───── Document

The joy of bi groups

The joy of bi groups


One of the main ways we’ve created room for bi identities for the last thirtysome years in the UK is local bi groups; starting in September 1981 (I think?) with the London Bi Group holding its regular meetings in a gay bar, there is an unbroken thread of such things going on around Britain, whether in the corner of a pub, a function room at a bar, a meeting room at a community centre, or a café.  LBG closed down a long time ago and so the longest-running group now is BiPhoria in Manchester, which I’ve been a part of since 1994.  As it’s in its twentieth year its very existence is by now one of the ripostes to bi being “just a phase”.

It’s something we have in common with lesbian and gay communities, but it also reflects our lower level of organisation, reach and support.  We can do that first helping hand out of the gay / straight closet, but there aren’t the football teams or open-all-week bars that the gay community has.  A shame as I think the Kinsey Rangers is a crackingly cheesy name for a bisexual football team (and in the absence of a real one, I’d still love to have a fictional cartoon strip about it each issue in BCN if anyone’s up for doing that).

──────────
───── Data excerpts

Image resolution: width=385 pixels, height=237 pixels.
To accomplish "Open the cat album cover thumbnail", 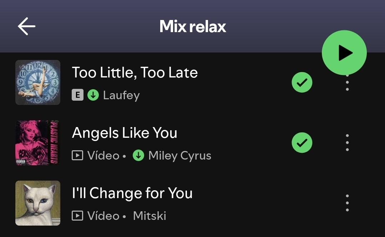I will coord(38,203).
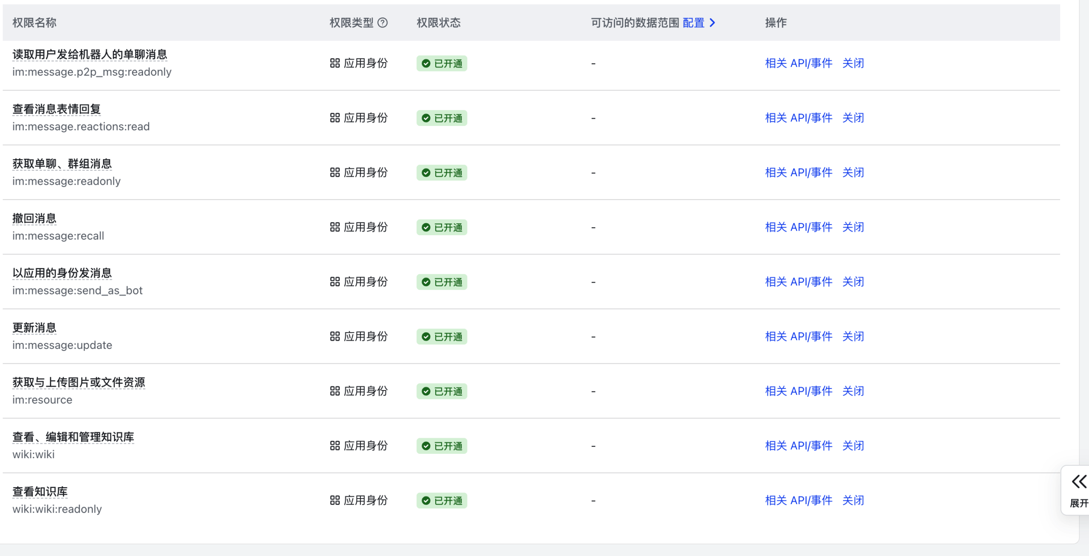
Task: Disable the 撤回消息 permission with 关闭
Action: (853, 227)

──────────
───── Data excerpts

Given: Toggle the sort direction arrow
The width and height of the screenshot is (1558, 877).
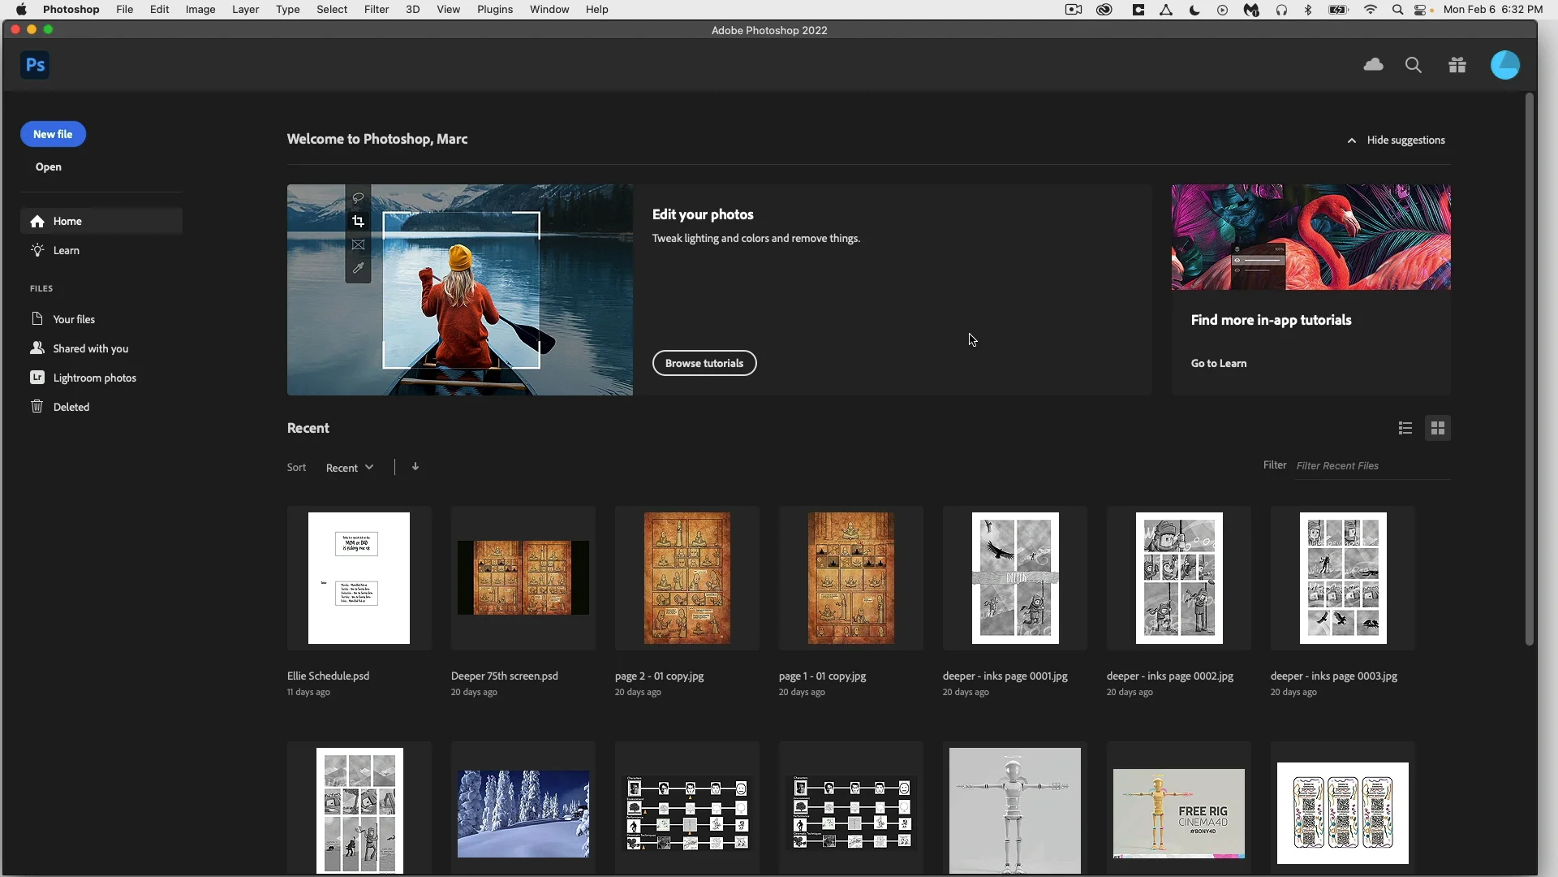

──────────

• Problem set:
a – Answer these questions using the text on bi groups:
(i) In what month and year did the London Bi Group begin holding regular meetings, according to the text?
(ii) Which group is now the longest-running?
(iii) What name does the writer suggest for a bisexual football team?
b – Rewrite the passage from the text on bi groups that opens with the words containing "It’s something we" and closes with "for doing that).", swapping "open-all-week bars" for "late-night cafés".

• Answers to the tasks:
a –
(i) September 1981
(ii) BiPhoria in Manchester
(iii) The Kinsey Rangers

b –
It’s something we have in common with lesbian and gay communities, but it also reflects our lower level of organisation, reach and support.  We can do that first helping hand out of the gay / straight closet, but there aren’t the football teams or late-night cafés that the gay community has.  A shame as I think the Kinsey Rangers is a crackingly cheesy name for a bisexual football team (and in the absence of a real one, I’d still love to have a fictional cartoon strip about it each issue in BCN if anyone’s up for doing that).